- _Task to carry out_
Rewrite the items from the line containing "This screenshot has" through the end of the items, changing "Open" to "Launch" and leaving everything else unchanged. Leave the pictures out of your answer.

- _Records for the exercise_

# # # #

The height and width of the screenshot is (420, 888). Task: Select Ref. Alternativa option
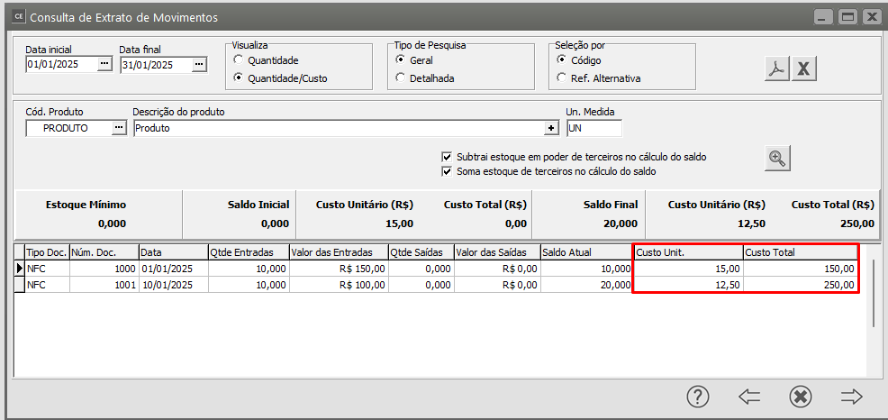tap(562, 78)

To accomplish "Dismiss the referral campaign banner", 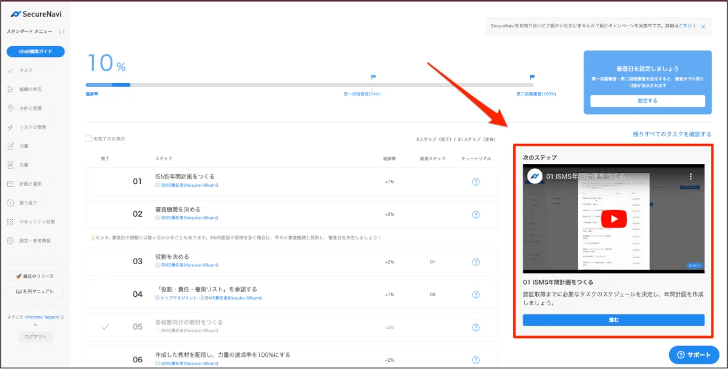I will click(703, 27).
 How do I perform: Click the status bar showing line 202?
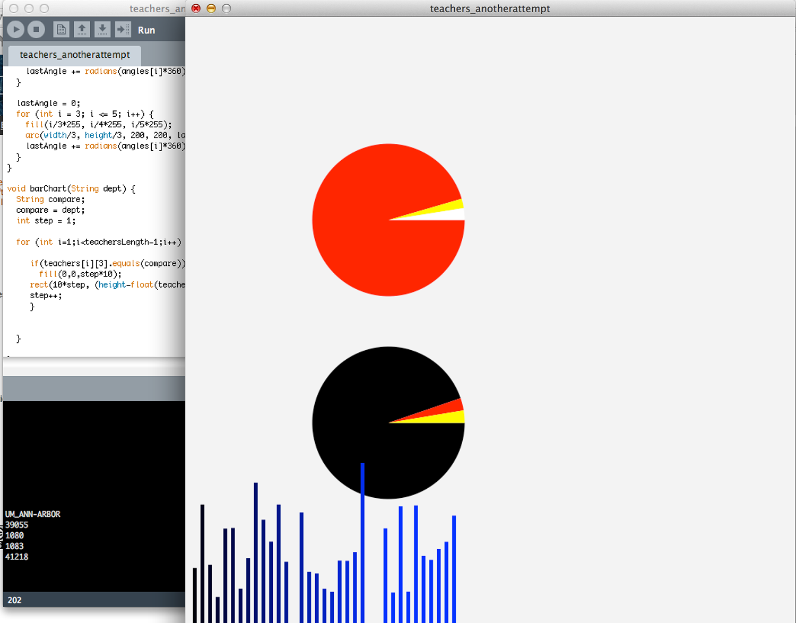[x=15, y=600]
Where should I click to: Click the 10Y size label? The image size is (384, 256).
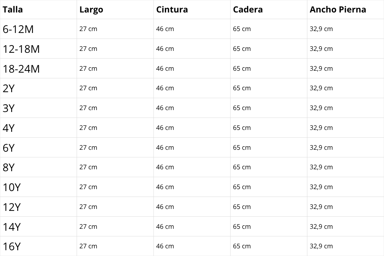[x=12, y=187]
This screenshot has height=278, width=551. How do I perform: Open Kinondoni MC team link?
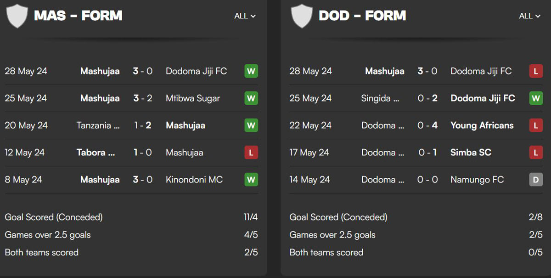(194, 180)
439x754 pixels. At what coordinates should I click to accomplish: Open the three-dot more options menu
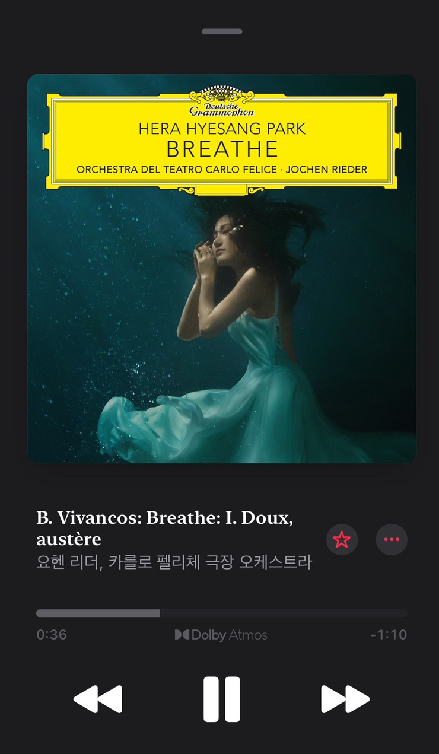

# # # #

- _Output_
This screenshot has height=278, width=551. How do I perform: Launch Kinondoni MC team link?
(194, 180)
439x754 pixels. At what coordinates should I click to accomplish: Launch the three-dot more options menu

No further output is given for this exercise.